Uma das prendas que o Pai Natal me trouxe, neste caso Mãe Natal, foi o livro da Helena Sacadura Cabral «Mulheres que amaram demais». Livro este que li de uma penada, num ápice e soube-me a pouco e sobre ele falarei mais tarde. Hoje apenas gostaria de partilhar o que este título, mais que o seu conteúdo, me diz e me faz lembrar. Não há vez alguma em que ao olhar para ele não me venha à memória a minha tia P. irmã da minha mãe. Elas eram sete irmãs (já morreu uma) e esta minha tia era a mais feia de todas elas (sendo a minha mãe a mais bonita). Na aldeia onde nasceram, esta minha tia vivia apaixonada por um moço da mesma aldeia, curiosamente «o mais belo dos rapazes alguma vez avistado» segundo palavras da minha mãe. Todas as raparigas gostavam dele, mas ele, quando deu em gostar de alguém, quis a minha tia. Ela regozijou e a aldeia emudeceu. Namoraram e casaram com ela a nunca acreditar na sorte que lhe coubera. Tiveram dois filhos e parecia muito feliz, embora no silêncio da família todos soubessem das 'fugas' temporárias do meu tio. Ele sempre fora um homem belo e charmoso ela ‘feiou’ ainda mais com o tempo e empederniu como as pedras gastas da calçada. Às vezes aparecíamos para jantar e o prato dele ficava só, vazio, à sua espera com ela a desculpá-lo. Sempre se sentira menor. Sempre se vira como a mulher de um homem maior que merecia toda a vassalagem. Sempre houve nela qualquer coisa de inferior, de esquiva, de redutor perante aquele homem que ela parecia amar cada vez mais. Mesmo quando ele estava cada vez menos com ela o amor dela perecia diametralmente oposto ao desdém dele. Um dia, cansada da luta de quarenta anos de ‘despaixão’, minha tia vai passar quinze dias com minha mãe para desanuviar (cá para mim ela tentou ir buscar mais uma bolha de oxigénio para se manter à tona naquela relação) Em apenas quinze dias ele colou em casa uma mulher a viver com ele misturada com as roupas, os fios, os sapatos, as loiças, as carpetes, os quadros da minha tia. Nunca mais se viram. Minha tia nunca quis confrontá-lo. Ele nunca desejou revê-la. E foi assim que vi minha tia P. despojada de tudo inclusive daquele amor exacerbado começando tudo de novo aos 63 anos.

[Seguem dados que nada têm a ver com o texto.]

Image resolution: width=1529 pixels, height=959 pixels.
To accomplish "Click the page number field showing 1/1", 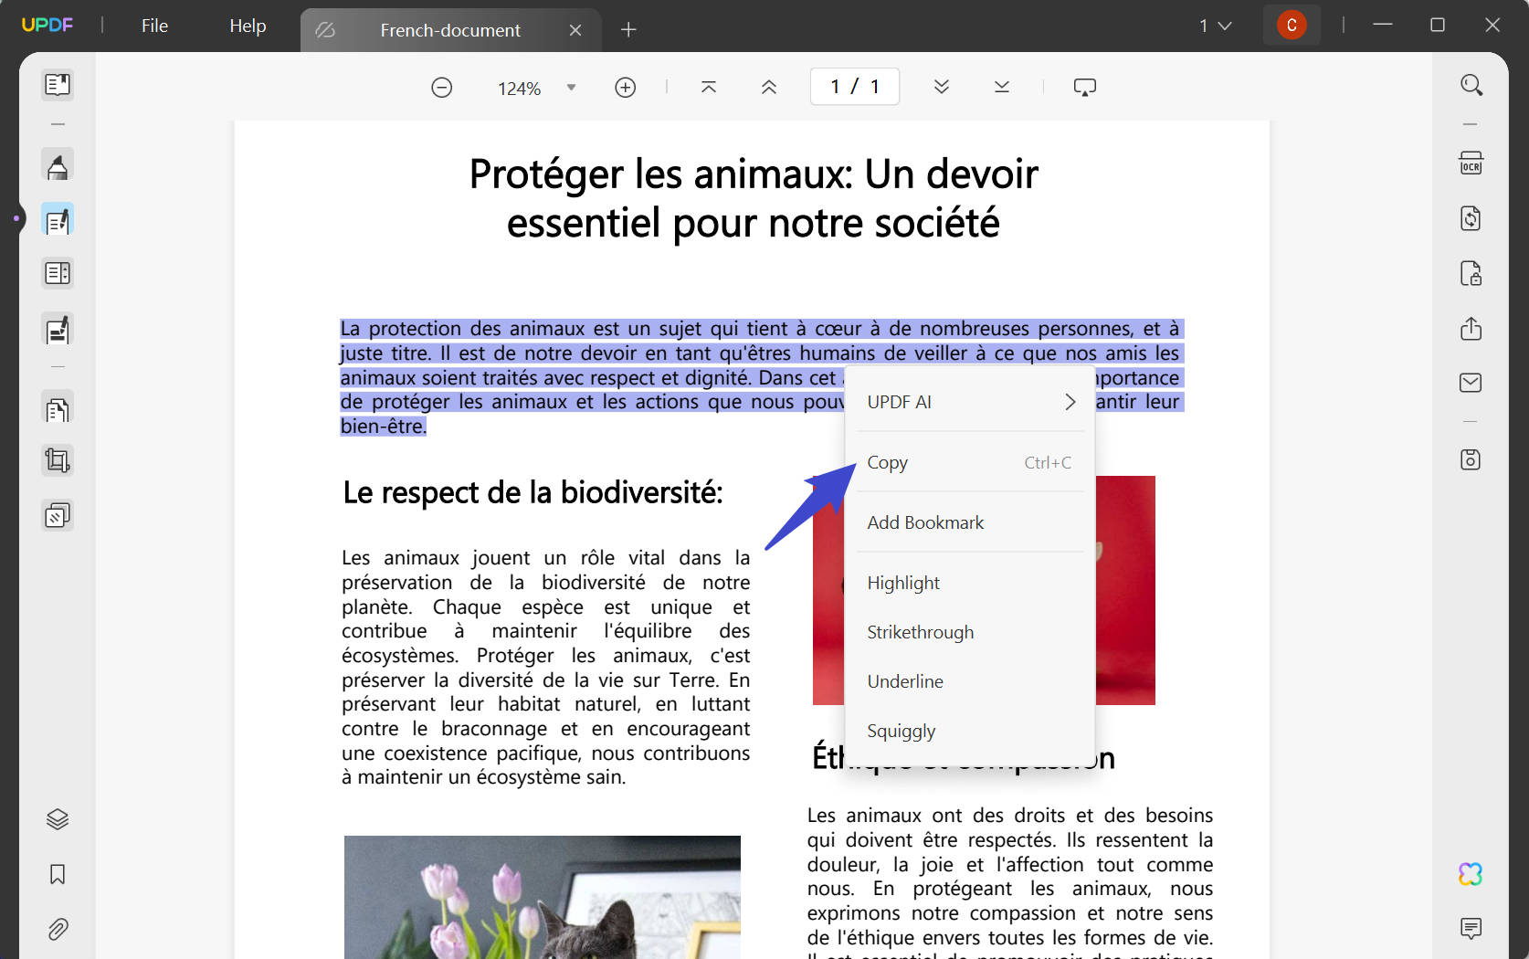I will 854,86.
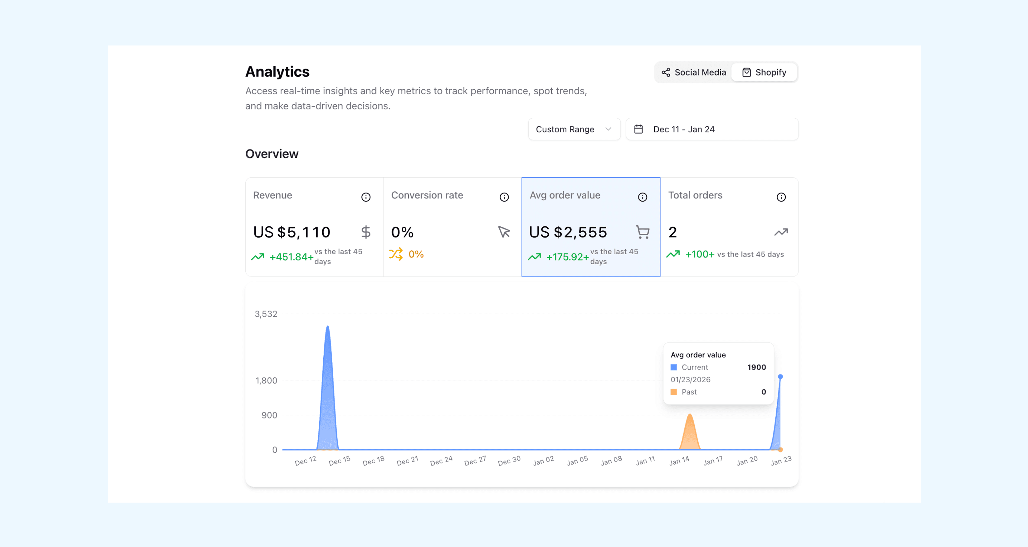Select the Revenue metric card
Screen dimensions: 1028x547
tap(314, 227)
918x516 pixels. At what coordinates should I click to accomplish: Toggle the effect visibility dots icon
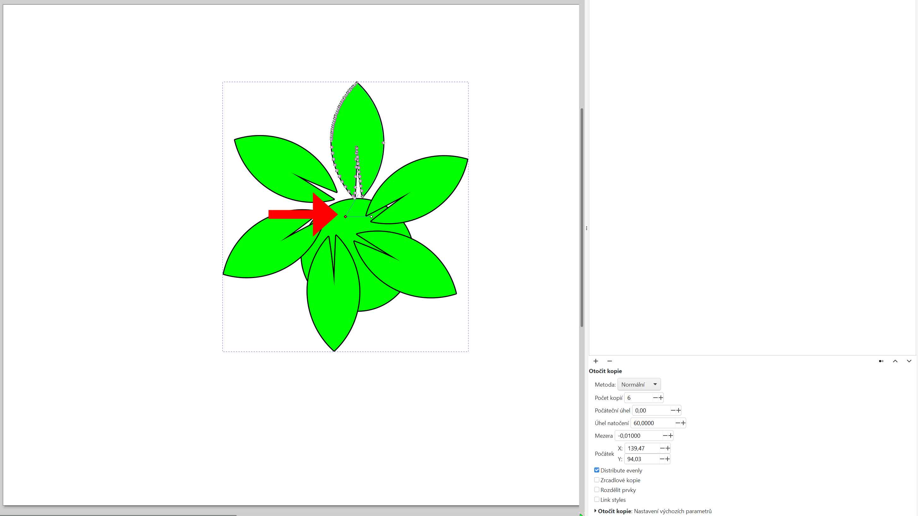click(x=881, y=361)
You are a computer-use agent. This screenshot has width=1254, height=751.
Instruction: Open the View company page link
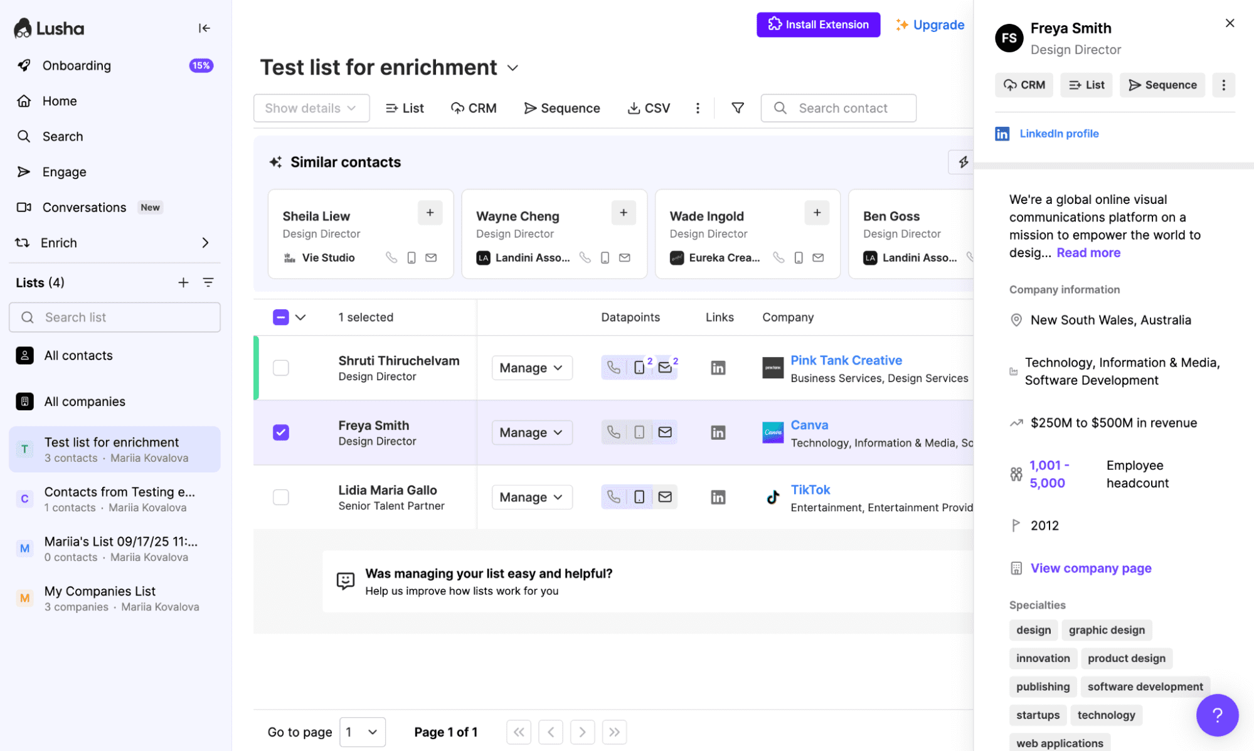coord(1090,568)
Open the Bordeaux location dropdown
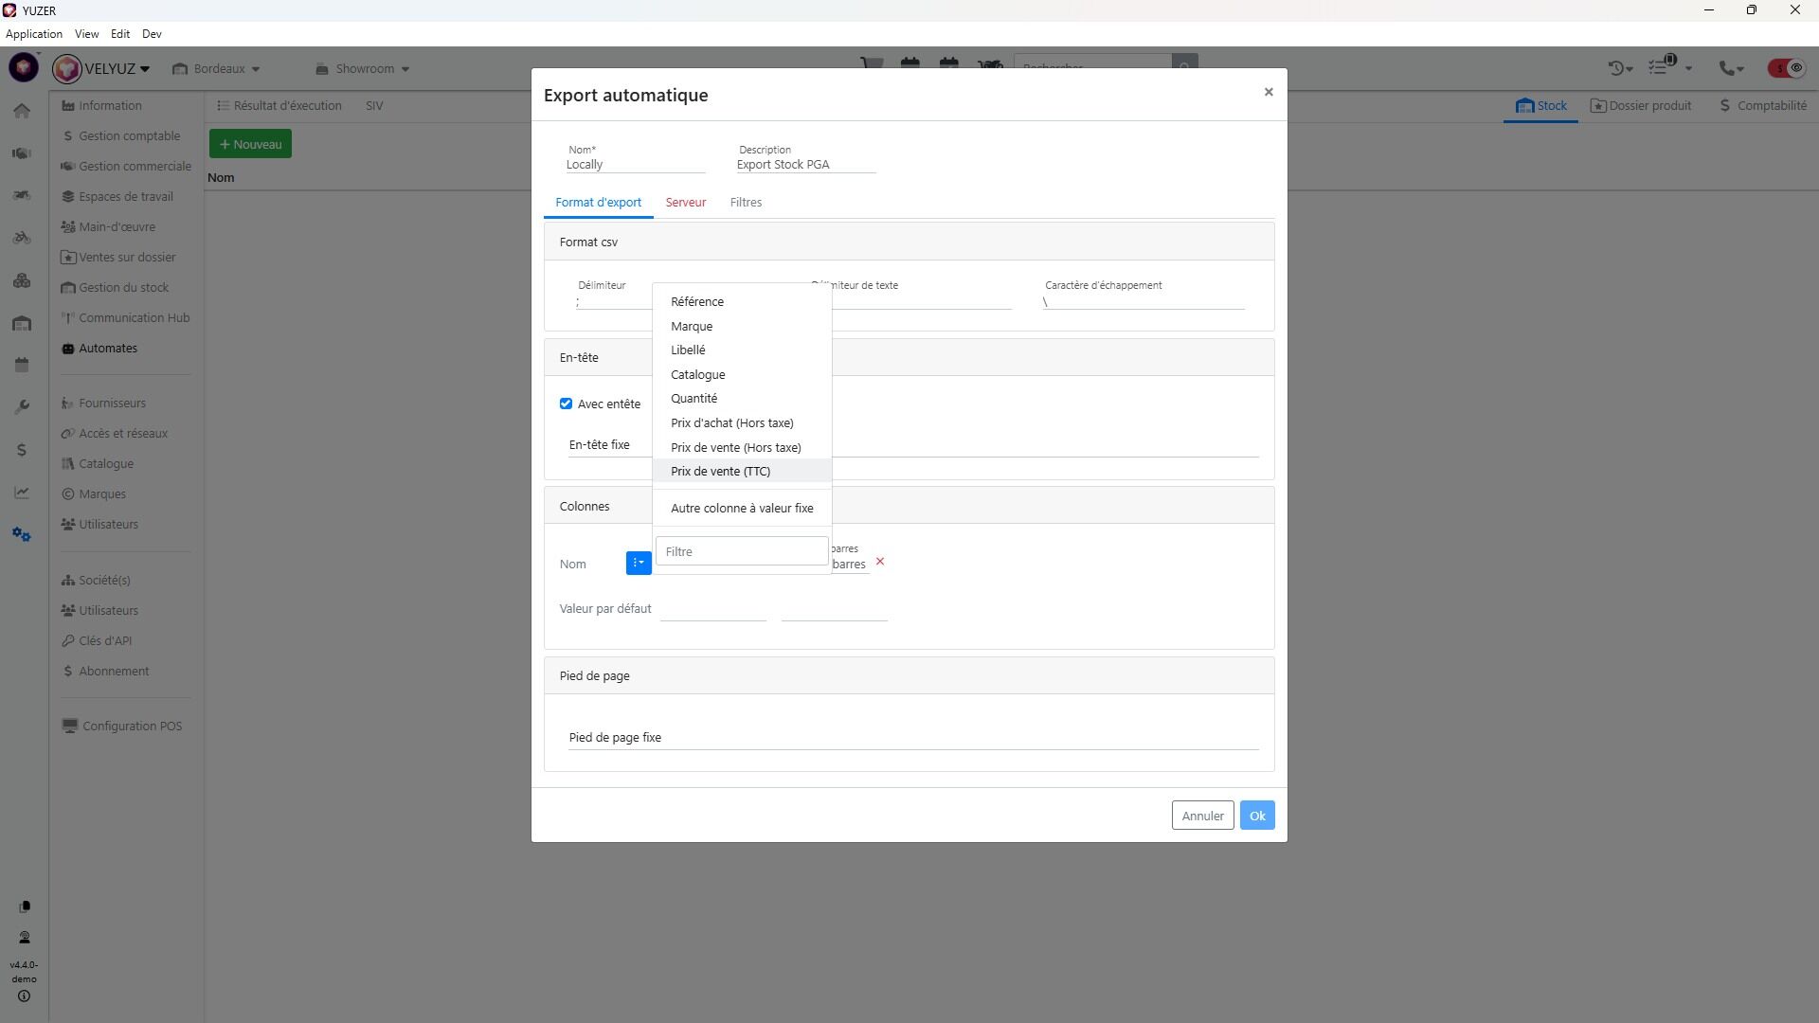This screenshot has width=1819, height=1023. point(217,68)
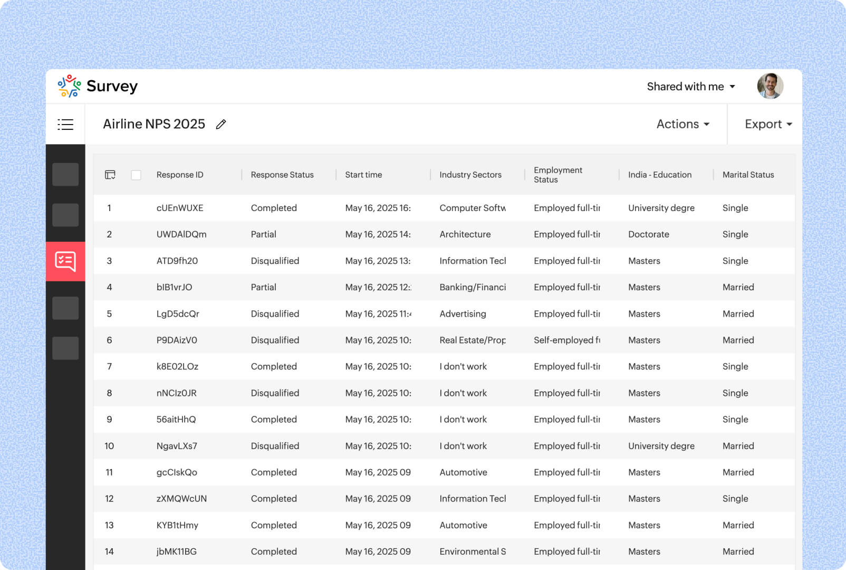Viewport: 846px width, 570px height.
Task: Click the Response Status column header
Action: click(x=282, y=175)
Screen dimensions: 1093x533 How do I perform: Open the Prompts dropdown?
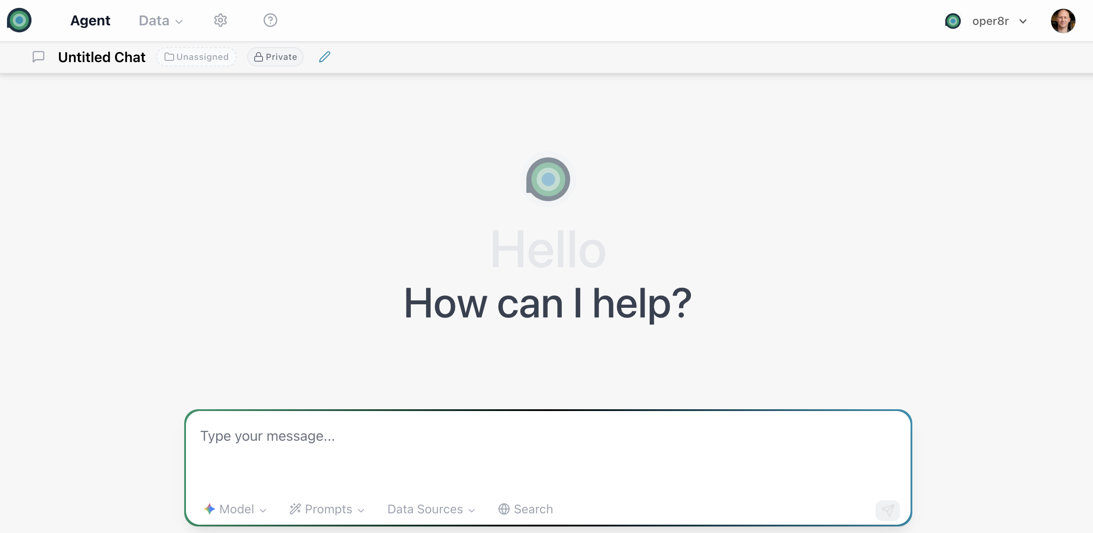tap(327, 509)
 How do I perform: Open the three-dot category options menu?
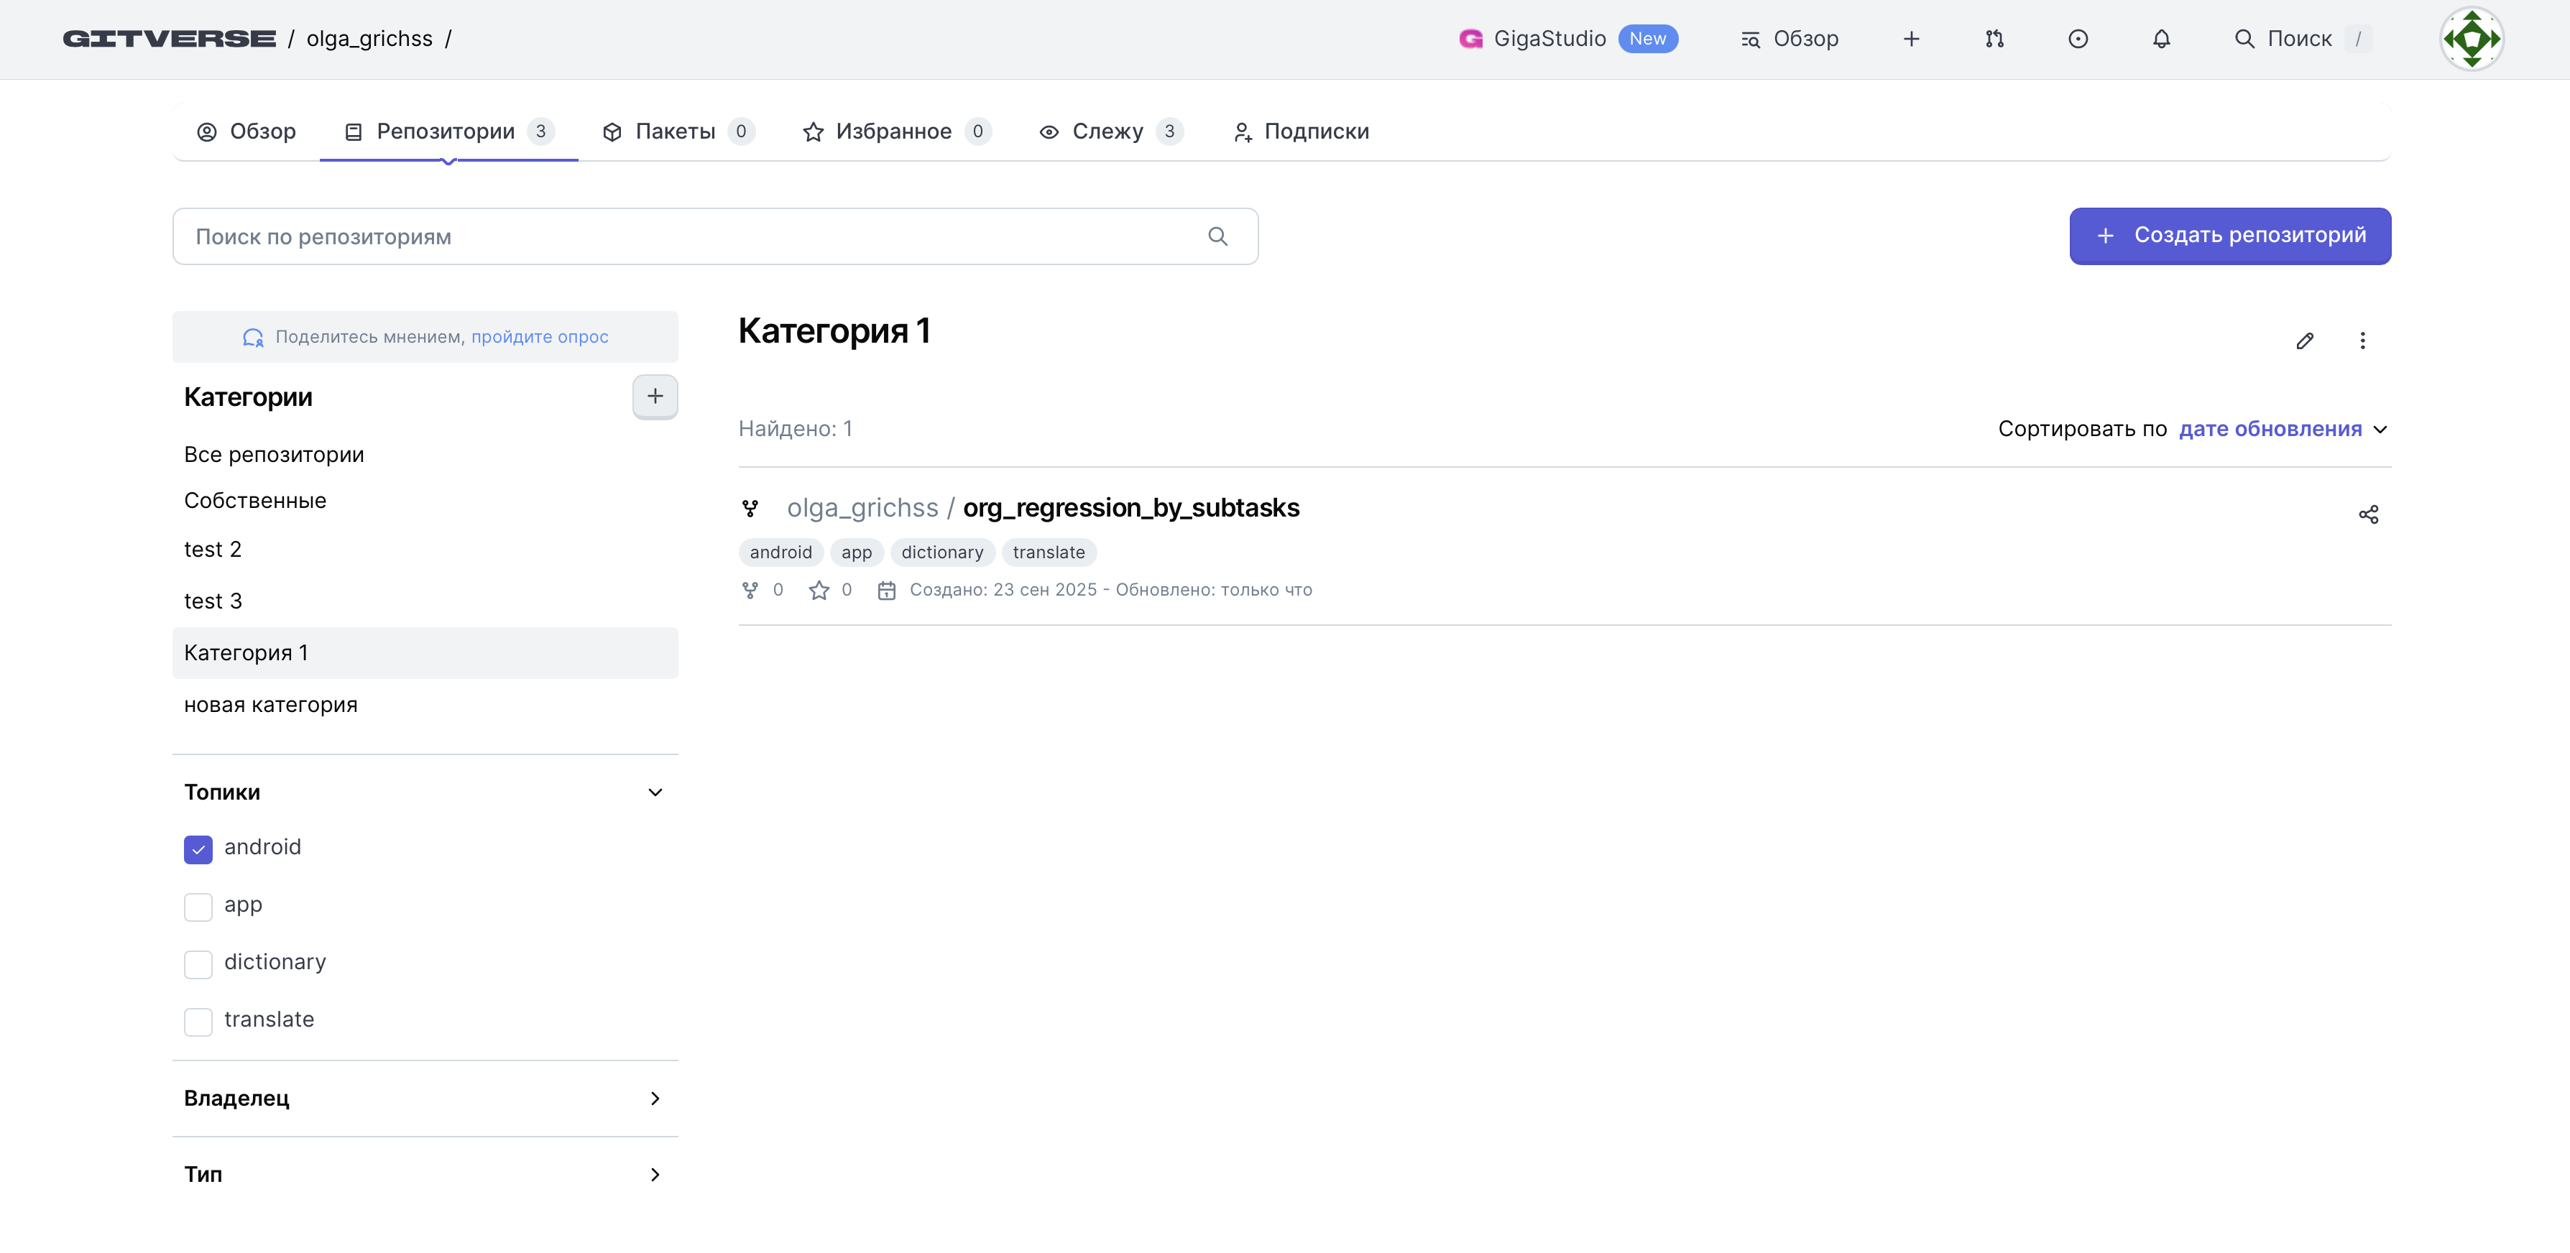click(2361, 341)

Este Natal eu lia o livro no sofá e ela pergunta:
 - Filha (que é como sempre me tratou) o que estás a ler?
E eu respondi:
 - Um livro que o titulo me faz lembrar a tia «Mulheres que amaram demais».

Ela olhou para mim, fitou-me uns minutos e disse:
 - Nunca amamos demais quando um só olhar dele nos faz feliz. Ele é que me amou de menos.

Dito isto foi fazer os sonhos de abóbora, amassando a massa num compasso perfeito com as mãos onde, a esquerda, ostenta a aliança que se recusa a tirar.